GOAL:
Extract every line of the records below verbatim, keeping each line unchanged and in its original order.

EXERCISE MATERIAL:

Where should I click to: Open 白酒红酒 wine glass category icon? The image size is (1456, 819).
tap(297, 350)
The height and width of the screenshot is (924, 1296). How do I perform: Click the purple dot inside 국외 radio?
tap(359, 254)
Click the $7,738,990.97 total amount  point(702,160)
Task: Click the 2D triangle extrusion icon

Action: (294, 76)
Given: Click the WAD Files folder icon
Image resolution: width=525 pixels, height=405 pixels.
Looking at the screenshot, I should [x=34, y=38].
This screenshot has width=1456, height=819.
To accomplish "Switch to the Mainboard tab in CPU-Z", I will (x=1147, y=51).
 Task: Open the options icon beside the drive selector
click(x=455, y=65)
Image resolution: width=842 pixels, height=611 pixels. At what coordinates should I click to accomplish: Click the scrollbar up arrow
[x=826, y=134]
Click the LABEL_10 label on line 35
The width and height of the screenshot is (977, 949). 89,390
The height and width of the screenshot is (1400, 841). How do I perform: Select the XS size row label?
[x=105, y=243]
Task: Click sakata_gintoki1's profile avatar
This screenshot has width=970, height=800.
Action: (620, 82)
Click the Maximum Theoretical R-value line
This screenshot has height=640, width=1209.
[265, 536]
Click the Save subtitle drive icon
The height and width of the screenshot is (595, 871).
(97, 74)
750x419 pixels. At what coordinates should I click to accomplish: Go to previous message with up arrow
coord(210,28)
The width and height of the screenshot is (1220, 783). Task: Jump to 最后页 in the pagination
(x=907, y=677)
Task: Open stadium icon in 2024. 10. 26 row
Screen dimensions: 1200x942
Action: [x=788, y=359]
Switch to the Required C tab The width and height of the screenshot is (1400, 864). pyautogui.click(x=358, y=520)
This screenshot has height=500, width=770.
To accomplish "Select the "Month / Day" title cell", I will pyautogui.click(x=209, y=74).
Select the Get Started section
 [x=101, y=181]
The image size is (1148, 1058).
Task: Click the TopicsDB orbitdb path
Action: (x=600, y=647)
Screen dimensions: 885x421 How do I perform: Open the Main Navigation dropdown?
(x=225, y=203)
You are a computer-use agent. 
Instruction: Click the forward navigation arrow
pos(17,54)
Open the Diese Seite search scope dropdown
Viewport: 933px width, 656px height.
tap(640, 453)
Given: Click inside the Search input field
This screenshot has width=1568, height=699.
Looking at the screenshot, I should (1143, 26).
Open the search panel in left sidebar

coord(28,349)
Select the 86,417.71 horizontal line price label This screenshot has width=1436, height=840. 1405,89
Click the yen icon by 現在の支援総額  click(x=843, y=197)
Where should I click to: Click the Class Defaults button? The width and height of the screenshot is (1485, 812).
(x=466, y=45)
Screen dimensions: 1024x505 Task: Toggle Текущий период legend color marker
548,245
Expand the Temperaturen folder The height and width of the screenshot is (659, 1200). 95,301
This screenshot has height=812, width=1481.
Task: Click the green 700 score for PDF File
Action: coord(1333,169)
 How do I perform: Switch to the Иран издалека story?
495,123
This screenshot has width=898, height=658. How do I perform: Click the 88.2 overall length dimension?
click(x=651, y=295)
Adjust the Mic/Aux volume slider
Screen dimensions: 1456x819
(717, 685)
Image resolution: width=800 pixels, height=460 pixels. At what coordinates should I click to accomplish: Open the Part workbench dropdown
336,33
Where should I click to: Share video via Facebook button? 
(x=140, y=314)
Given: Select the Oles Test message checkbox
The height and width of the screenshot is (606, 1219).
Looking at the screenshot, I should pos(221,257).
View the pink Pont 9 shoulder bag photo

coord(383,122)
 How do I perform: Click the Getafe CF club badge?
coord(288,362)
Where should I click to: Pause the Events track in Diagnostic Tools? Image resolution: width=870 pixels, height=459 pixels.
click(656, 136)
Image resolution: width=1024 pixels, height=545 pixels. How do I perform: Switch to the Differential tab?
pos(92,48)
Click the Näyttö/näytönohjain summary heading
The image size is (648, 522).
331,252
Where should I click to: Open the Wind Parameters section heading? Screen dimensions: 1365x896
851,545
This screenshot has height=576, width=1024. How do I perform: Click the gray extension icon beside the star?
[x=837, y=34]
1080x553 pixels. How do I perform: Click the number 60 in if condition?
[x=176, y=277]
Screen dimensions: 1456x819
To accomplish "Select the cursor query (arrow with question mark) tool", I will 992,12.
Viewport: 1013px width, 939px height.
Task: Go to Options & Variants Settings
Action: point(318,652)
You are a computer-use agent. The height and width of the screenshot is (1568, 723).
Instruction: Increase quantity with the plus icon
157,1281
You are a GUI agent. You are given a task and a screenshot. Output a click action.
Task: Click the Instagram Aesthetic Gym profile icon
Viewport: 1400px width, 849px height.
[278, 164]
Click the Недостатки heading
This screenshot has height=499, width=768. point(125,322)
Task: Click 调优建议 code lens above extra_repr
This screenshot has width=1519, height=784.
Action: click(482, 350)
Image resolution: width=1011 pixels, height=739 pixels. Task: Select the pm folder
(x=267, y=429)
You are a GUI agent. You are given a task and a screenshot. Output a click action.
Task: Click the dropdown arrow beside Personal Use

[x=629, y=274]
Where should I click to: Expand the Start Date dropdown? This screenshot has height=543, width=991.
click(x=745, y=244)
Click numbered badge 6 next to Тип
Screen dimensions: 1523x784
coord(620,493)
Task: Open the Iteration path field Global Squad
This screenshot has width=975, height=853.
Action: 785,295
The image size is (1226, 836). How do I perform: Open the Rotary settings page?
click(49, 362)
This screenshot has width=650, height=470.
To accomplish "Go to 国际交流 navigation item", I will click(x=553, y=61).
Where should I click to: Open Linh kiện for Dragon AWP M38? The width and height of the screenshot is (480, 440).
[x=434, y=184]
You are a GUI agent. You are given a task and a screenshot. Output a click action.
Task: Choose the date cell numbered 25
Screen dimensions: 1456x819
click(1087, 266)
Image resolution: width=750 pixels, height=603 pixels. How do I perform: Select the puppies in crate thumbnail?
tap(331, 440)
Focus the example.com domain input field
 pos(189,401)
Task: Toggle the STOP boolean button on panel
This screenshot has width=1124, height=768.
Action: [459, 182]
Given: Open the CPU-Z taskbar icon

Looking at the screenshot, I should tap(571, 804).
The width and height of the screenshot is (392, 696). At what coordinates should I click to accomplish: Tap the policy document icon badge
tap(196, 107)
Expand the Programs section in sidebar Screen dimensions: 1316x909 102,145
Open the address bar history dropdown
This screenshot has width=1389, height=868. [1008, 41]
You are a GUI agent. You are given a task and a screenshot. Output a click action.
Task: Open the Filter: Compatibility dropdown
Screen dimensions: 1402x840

CORRECT RESPONSE:
Where should I click to: Open 白酒红酒 wine glass category icon? The image size is (1456, 819).
tap(297, 350)
The height and width of the screenshot is (924, 1296). How do I perform: Click the purple dot inside 국외 radio?
tap(359, 254)
Click the $7,738,990.97 total amount  point(702,160)
Task: Click the 2D triangle extrusion icon

Action: (294, 76)
Given: Click the WAD Files folder icon
Image resolution: width=525 pixels, height=405 pixels.
Looking at the screenshot, I should [x=34, y=38].
This screenshot has width=1456, height=819.
To accomplish "Switch to the Mainboard tab in CPU-Z", I will (x=1147, y=51).
 Task: Open the options icon beside the drive selector
click(x=455, y=65)
Image resolution: width=842 pixels, height=611 pixels. At what coordinates should I click to accomplish: Click the scrollbar up arrow
[x=826, y=134]
Click the LABEL_10 label on line 35
The width and height of the screenshot is (977, 949). 89,390
The height and width of the screenshot is (1400, 841). How do I perform: Select the XS size row label?
[x=105, y=243]
Task: Click sakata_gintoki1's profile avatar
This screenshot has width=970, height=800.
Action: (620, 82)
Click the Maximum Theoretical R-value line
This screenshot has height=640, width=1209.
[265, 536]
Click the Save subtitle drive icon
The height and width of the screenshot is (595, 871).
(97, 74)
750x419 pixels. At what coordinates should I click to accomplish: Go to previous message with up arrow
coord(210,28)
The width and height of the screenshot is (1220, 783). Task: Jump to 最后页 in the pagination
(x=907, y=677)
Task: Open stadium icon in 2024. 10. 26 row
Screen dimensions: 1200x942
Action: [x=788, y=359]
Switch to the Required C tab The width and height of the screenshot is (1400, 864). pyautogui.click(x=358, y=520)
This screenshot has height=500, width=770.
To accomplish "Select the "Month / Day" title cell", I will pyautogui.click(x=209, y=74).
Select the Get Started section
 [x=101, y=181]
The image size is (1148, 1058).
Task: Click the TopicsDB orbitdb path
Action: (x=600, y=647)
Screen dimensions: 885x421 How do I perform: Open the Main Navigation dropdown?
(x=225, y=203)
You are a computer-use agent. 
Instruction: Click the forward navigation arrow
pos(17,54)
Open the Diese Seite search scope dropdown
Viewport: 933px width, 656px height.
tap(640, 453)
Given: Click inside the Search input field
This screenshot has width=1568, height=699.
Looking at the screenshot, I should (1143, 26).
Open the search panel in left sidebar

coord(28,349)
Select the 86,417.71 horizontal line price label This screenshot has width=1436, height=840. 1405,89
Click the yen icon by 現在の支援総額  click(x=843, y=197)
Where should I click to: Click the Class Defaults button? The width and height of the screenshot is (1485, 812).
(x=466, y=45)
Screen dimensions: 1024x505 Task: Toggle Текущий период legend color marker
548,245
Expand the Temperaturen folder The height and width of the screenshot is (659, 1200). 95,301
This screenshot has height=812, width=1481.
Task: Click the green 700 score for PDF File
Action: coord(1333,169)
 How do I perform: Switch to the Иран издалека story?
495,123
This screenshot has width=898, height=658. How do I perform: Click the 88.2 overall length dimension?
click(x=651, y=295)
Adjust the Mic/Aux volume slider
Screen dimensions: 1456x819
(717, 685)
Image resolution: width=800 pixels, height=460 pixels. At what coordinates should I click to accomplish: Open the Part workbench dropdown
336,33
Where should I click to: Share video via Facebook button? 
(x=140, y=314)
Given: Select the Oles Test message checkbox
The height and width of the screenshot is (606, 1219).
Looking at the screenshot, I should pos(221,257).
View the pink Pont 9 shoulder bag photo

coord(383,122)
 How do I perform: Click the Getafe CF club badge?
coord(288,362)
Where should I click to: Pause the Events track in Diagnostic Tools? Image resolution: width=870 pixels, height=459 pixels.
click(656, 136)
Image resolution: width=1024 pixels, height=545 pixels. How do I perform: Switch to the Differential tab?
pos(92,48)
Click the Näyttö/näytönohjain summary heading
The image size is (648, 522).
331,252
Where should I click to: Open the Wind Parameters section heading? Screen dimensions: 1365x896
851,545
This screenshot has height=576, width=1024. How do I perform: Click the gray extension icon beside the star?
[x=837, y=34]
1080x553 pixels. How do I perform: Click the number 60 in if condition?
[x=176, y=277]
Screen dimensions: 1456x819
To accomplish "Select the cursor query (arrow with question mark) tool", I will 992,12.
Viewport: 1013px width, 939px height.
Task: Go to Options & Variants Settings
Action: point(318,652)
You are a computer-use agent. The height and width of the screenshot is (1568, 723).
Instruction: Increase quantity with the plus icon
157,1281
You are a GUI agent. You are given a task and a screenshot. Output a click action.
Task: Click the Instagram Aesthetic Gym profile icon
Viewport: 1400px width, 849px height.
[278, 164]
Click the Недостатки heading
This screenshot has height=499, width=768. point(125,322)
Task: Click 调优建议 code lens above extra_repr
This screenshot has width=1519, height=784.
Action: click(482, 350)
Image resolution: width=1011 pixels, height=739 pixels. Task: Select the pm folder
(x=267, y=429)
You are a GUI agent. You are given a task and a screenshot. Output a click action.
Task: Click the dropdown arrow beside Personal Use

[x=629, y=274]
Where should I click to: Expand the Start Date dropdown? This screenshot has height=543, width=991.
click(x=745, y=244)
Click numbered badge 6 next to Тип
Screen dimensions: 1523x784
coord(620,493)
Task: Open the Iteration path field Global Squad
This screenshot has width=975, height=853.
Action: 785,295
The image size is (1226, 836). How do I perform: Open the Rotary settings page?
click(49, 362)
This screenshot has width=650, height=470.
To accomplish "Go to 国际交流 navigation item", I will click(x=553, y=61).
Where should I click to: Open Linh kiện for Dragon AWP M38? The width and height of the screenshot is (480, 440).
[x=434, y=184]
You are a GUI agent. You are given a task and a screenshot. Output a click action.
Task: Choose the date cell numbered 25
Screen dimensions: 1456x819
click(1087, 266)
Image resolution: width=750 pixels, height=603 pixels. How do I perform: Select the puppies in crate thumbnail?
tap(331, 440)
Focus the example.com domain input field
 pos(189,401)
Task: Toggle the STOP boolean button on panel
This screenshot has width=1124, height=768.
Action: [459, 182]
Given: Open the CPU-Z taskbar icon

Looking at the screenshot, I should tap(571, 804).
The width and height of the screenshot is (392, 696). At what coordinates should I click to accomplish: Tap the policy document icon badge
tap(196, 107)
Expand the Programs section in sidebar Screen dimensions: 1316x909 102,145
Open the address bar history dropdown
This screenshot has width=1389, height=868. [1008, 41]
You are a GUI agent. You are given a task and a screenshot. Output a click action.
Task: Open the Filter: Compatibility dropdown
Screen dimensions: 1402x840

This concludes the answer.